The Philip Duke Three-Decker is a historic triple decker house in Worcester, Massachusetts. Built c. 1888, the house is an early representative of triple-decker development in the Vernon Hill area of southern Worcester. It was listed on the National Register of Historic Places in 1990, but has lost some of the architectural elements important to its listing since then.
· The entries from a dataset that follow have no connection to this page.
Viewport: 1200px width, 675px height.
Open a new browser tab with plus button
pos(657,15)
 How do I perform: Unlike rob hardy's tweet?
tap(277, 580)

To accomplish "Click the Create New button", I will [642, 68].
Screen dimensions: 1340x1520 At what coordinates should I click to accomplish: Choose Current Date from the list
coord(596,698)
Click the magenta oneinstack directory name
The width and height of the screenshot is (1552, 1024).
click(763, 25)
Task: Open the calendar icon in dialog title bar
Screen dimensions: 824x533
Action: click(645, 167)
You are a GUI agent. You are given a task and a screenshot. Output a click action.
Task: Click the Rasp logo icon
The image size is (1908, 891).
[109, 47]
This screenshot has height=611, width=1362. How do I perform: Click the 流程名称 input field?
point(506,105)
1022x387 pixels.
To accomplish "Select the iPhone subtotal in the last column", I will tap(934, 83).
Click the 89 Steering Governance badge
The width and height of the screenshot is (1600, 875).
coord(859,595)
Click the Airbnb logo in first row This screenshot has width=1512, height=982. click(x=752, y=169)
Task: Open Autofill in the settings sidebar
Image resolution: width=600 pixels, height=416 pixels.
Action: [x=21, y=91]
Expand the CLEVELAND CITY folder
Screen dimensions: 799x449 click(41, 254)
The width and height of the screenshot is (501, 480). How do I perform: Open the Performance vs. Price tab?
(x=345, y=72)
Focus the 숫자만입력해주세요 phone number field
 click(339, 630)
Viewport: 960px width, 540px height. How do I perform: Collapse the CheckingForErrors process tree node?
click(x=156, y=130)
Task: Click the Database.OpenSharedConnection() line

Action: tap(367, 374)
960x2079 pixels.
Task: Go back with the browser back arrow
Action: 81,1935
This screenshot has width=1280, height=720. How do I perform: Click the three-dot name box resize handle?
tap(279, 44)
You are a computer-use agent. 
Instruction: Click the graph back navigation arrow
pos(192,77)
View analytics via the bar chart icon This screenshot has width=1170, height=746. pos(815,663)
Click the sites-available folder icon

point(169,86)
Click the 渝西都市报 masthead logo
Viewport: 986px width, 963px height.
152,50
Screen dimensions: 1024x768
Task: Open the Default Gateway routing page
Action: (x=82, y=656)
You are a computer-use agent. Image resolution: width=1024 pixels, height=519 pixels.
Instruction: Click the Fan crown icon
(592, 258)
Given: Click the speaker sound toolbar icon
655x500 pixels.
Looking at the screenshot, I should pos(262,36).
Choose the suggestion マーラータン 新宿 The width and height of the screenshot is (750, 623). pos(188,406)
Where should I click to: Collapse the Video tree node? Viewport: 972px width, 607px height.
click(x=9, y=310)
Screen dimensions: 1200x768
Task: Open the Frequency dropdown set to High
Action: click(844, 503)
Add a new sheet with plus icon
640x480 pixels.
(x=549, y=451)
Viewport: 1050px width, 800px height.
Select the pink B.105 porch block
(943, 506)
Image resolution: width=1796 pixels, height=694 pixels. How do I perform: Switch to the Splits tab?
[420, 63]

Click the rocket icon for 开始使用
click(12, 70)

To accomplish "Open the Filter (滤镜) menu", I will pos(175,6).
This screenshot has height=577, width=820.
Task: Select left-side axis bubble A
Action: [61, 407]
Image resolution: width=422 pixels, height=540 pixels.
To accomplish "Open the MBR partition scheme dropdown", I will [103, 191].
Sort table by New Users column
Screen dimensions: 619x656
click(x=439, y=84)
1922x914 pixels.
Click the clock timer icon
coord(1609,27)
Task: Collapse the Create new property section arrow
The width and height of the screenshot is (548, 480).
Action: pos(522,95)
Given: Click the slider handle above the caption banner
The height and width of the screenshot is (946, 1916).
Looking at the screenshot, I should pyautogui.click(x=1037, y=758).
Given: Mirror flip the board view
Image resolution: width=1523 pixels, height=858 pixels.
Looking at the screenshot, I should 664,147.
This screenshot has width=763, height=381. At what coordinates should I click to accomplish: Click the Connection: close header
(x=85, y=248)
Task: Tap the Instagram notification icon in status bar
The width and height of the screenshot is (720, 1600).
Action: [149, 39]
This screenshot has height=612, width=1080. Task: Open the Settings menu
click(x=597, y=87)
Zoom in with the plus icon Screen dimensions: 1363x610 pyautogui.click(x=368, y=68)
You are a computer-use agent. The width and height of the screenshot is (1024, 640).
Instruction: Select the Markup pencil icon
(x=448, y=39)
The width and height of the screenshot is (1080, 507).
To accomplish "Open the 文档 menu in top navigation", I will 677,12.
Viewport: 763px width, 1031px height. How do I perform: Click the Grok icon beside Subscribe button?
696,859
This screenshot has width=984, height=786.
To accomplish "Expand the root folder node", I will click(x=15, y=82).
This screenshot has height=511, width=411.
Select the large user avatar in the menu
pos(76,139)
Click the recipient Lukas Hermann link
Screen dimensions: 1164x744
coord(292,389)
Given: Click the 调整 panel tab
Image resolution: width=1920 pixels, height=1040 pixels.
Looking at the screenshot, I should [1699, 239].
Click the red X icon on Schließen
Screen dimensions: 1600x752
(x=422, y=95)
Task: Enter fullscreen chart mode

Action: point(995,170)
==Description and history==
The Philip Duke Three-Decker stands in the southern Worcester residential area called Vernon Hill, on the east side of Maxwell Street at its junction with Maxwell Court. It is a three-story wood-frame structure, with a hip roof and exterior finished in synthetic siding. A single-story porch extends across its three-bay front facade, supported by square posts. At the time of its National Register listing, it was more elaborately finished, with Italianate brackets in the eaves, turned porch posts with brackets at the top, and rope moulding on the window headers of the front facade. These have been lost or obscured by subsequent exterior residing (see photo).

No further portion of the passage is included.